• _Action item_
Keep the pictures out of your copy. Transcribe the records below exactly.

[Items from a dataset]

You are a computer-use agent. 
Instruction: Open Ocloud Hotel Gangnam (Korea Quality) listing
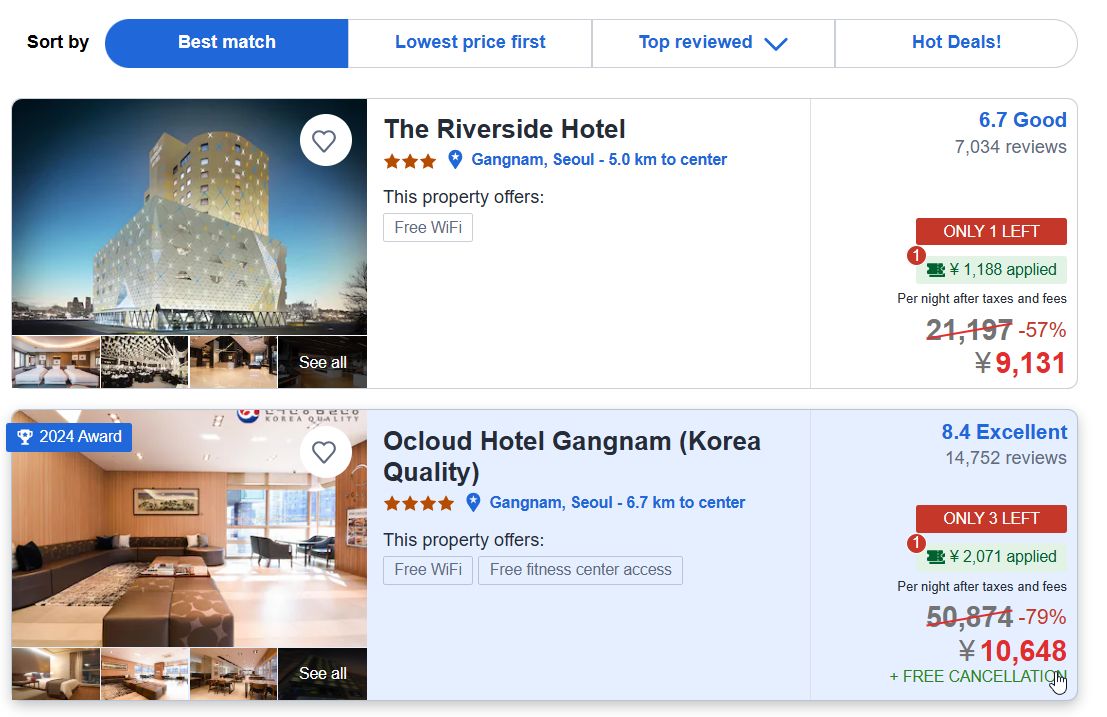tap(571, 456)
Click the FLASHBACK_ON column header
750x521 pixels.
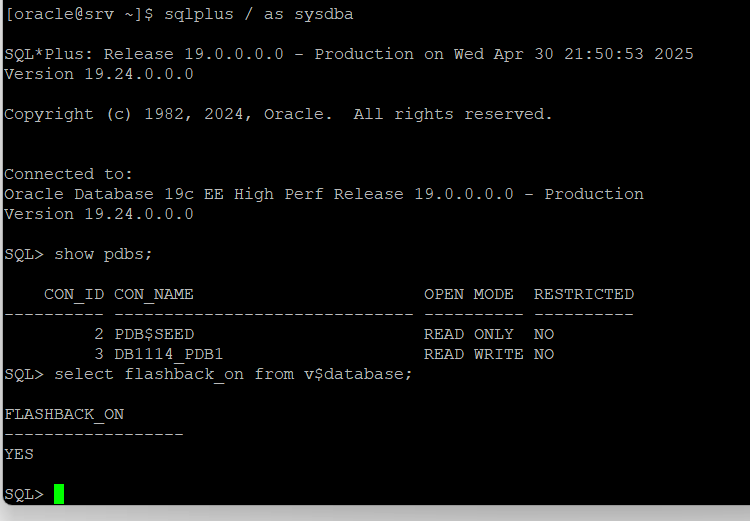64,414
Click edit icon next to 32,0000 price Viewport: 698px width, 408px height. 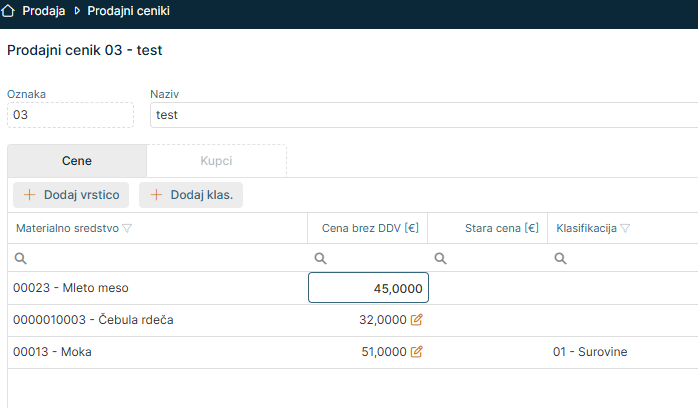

• _Solution for this task_
You are a computer-use agent. 
Instruction: Open Ocloud Hotel Gangnam (Korea Quality) listing
tap(571, 456)
Click the FLASHBACK_ON column header
750x521 pixels.
64,414
Click edit icon next to 32,0000 price Viewport: 698px width, 408px height. 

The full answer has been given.